### [PROBLEM STATEMENT]
Once you have reviewed the listing below, restate it word for word.

### [TASK DATA]
********

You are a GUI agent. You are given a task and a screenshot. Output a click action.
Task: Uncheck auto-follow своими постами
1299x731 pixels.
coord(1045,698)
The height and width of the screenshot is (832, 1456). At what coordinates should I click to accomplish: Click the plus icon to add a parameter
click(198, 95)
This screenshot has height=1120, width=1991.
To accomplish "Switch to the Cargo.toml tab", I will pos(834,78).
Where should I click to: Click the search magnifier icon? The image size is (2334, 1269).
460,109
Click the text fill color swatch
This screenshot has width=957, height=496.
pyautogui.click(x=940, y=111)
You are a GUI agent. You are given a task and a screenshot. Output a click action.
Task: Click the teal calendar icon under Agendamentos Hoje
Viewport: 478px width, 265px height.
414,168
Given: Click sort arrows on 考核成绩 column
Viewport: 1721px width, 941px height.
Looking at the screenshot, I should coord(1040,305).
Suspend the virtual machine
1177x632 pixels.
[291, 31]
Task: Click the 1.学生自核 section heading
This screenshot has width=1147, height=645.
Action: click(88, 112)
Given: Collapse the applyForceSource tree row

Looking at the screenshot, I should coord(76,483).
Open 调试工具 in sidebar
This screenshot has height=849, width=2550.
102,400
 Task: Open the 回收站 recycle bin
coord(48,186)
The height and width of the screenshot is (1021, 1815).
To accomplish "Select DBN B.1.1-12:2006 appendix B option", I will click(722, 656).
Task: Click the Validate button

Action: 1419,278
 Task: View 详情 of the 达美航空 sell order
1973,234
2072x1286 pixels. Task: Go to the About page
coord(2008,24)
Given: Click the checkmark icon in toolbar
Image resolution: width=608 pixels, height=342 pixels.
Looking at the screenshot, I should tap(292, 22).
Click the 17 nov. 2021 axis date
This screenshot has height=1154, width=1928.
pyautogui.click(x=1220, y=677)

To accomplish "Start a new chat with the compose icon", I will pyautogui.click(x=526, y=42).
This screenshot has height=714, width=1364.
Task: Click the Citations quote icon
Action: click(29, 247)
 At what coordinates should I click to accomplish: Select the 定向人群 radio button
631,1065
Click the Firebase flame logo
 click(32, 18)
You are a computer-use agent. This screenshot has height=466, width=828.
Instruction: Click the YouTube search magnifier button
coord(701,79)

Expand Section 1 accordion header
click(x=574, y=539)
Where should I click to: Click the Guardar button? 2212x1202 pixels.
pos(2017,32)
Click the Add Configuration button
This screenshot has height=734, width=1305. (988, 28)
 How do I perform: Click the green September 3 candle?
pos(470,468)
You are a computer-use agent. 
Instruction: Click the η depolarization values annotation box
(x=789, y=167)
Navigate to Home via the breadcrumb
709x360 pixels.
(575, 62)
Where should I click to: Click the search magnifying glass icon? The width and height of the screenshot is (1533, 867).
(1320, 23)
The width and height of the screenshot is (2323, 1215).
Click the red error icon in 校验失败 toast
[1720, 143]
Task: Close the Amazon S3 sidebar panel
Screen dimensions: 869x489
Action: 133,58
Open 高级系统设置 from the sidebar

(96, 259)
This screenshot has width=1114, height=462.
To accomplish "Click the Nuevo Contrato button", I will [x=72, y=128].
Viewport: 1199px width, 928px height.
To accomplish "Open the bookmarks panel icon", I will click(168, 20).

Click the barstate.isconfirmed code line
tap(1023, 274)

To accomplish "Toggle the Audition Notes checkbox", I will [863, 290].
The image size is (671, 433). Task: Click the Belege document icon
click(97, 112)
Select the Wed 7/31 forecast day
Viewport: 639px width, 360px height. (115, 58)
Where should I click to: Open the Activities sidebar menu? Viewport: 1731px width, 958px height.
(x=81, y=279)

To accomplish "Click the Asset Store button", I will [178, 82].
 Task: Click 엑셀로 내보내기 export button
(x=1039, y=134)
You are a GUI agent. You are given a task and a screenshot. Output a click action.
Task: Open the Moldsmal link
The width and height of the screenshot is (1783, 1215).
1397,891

********

### [REPLY TO THE TASK]
You are a GUI agent. You are given a task and a screenshot. Output a click action.
Task: Uncheck auto-follow своими постами
1299x731 pixels.
coord(1045,698)
The height and width of the screenshot is (832, 1456). At what coordinates should I click to accomplish: Click the plus icon to add a parameter
click(198, 95)
This screenshot has height=1120, width=1991.
To accomplish "Switch to the Cargo.toml tab", I will pos(834,78).
Where should I click to: Click the search magnifier icon? The image size is (2334, 1269).
460,109
Click the text fill color swatch
This screenshot has width=957, height=496.
pyautogui.click(x=940, y=111)
You are a GUI agent. You are given a task and a screenshot. Output a click action.
Task: Click the teal calendar icon under Agendamentos Hoje
Viewport: 478px width, 265px height.
414,168
Given: Click sort arrows on 考核成绩 column
Viewport: 1721px width, 941px height.
Looking at the screenshot, I should coord(1040,305).
Suspend the virtual machine
1177x632 pixels.
[291, 31]
Task: Click the 1.学生自核 section heading
This screenshot has width=1147, height=645.
Action: click(88, 112)
Given: Collapse the applyForceSource tree row

Looking at the screenshot, I should coord(76,483).
Open 调试工具 in sidebar
This screenshot has height=849, width=2550.
102,400
 Task: Open the 回收站 recycle bin
coord(48,186)
The height and width of the screenshot is (1021, 1815).
To accomplish "Select DBN B.1.1-12:2006 appendix B option", I will click(722, 656).
Task: Click the Validate button

Action: 1419,278
 Task: View 详情 of the 达美航空 sell order
1973,234
2072x1286 pixels. Task: Go to the About page
coord(2008,24)
Given: Click the checkmark icon in toolbar
Image resolution: width=608 pixels, height=342 pixels.
Looking at the screenshot, I should tap(292, 22).
Click the 17 nov. 2021 axis date
This screenshot has height=1154, width=1928.
pyautogui.click(x=1220, y=677)

To accomplish "Start a new chat with the compose icon", I will pyautogui.click(x=526, y=42).
This screenshot has height=714, width=1364.
Task: Click the Citations quote icon
Action: click(29, 247)
 At what coordinates should I click to accomplish: Select the 定向人群 radio button
631,1065
Click the Firebase flame logo
 click(32, 18)
You are a computer-use agent. This screenshot has height=466, width=828.
Instruction: Click the YouTube search magnifier button
coord(701,79)

Expand Section 1 accordion header
click(x=574, y=539)
Where should I click to: Click the Guardar button? 2212x1202 pixels.
pos(2017,32)
Click the Add Configuration button
This screenshot has height=734, width=1305. (988, 28)
 How do I perform: Click the green September 3 candle?
pos(470,468)
You are a computer-use agent. 
Instruction: Click the η depolarization values annotation box
(x=789, y=167)
Navigate to Home via the breadcrumb
709x360 pixels.
(575, 62)
Where should I click to: Click the search magnifying glass icon? The width and height of the screenshot is (1533, 867).
(1320, 23)
The width and height of the screenshot is (2323, 1215).
Click the red error icon in 校验失败 toast
[1720, 143]
Task: Close the Amazon S3 sidebar panel
Screen dimensions: 869x489
Action: 133,58
Open 高级系统设置 from the sidebar

(96, 259)
This screenshot has width=1114, height=462.
To accomplish "Click the Nuevo Contrato button", I will [x=72, y=128].
Viewport: 1199px width, 928px height.
To accomplish "Open the bookmarks panel icon", I will click(168, 20).

Click the barstate.isconfirmed code line
tap(1023, 274)

To accomplish "Toggle the Audition Notes checkbox", I will [863, 290].
The image size is (671, 433). Task: Click the Belege document icon
click(97, 112)
Select the Wed 7/31 forecast day
Viewport: 639px width, 360px height. (115, 58)
Where should I click to: Open the Activities sidebar menu? Viewport: 1731px width, 958px height.
(x=81, y=279)

To accomplish "Click the Asset Store button", I will [178, 82].
 Task: Click 엑셀로 내보내기 export button
(x=1039, y=134)
You are a GUI agent. You are given a task and a screenshot. Output a click action.
Task: Open the Moldsmal link
The width and height of the screenshot is (1783, 1215).
1397,891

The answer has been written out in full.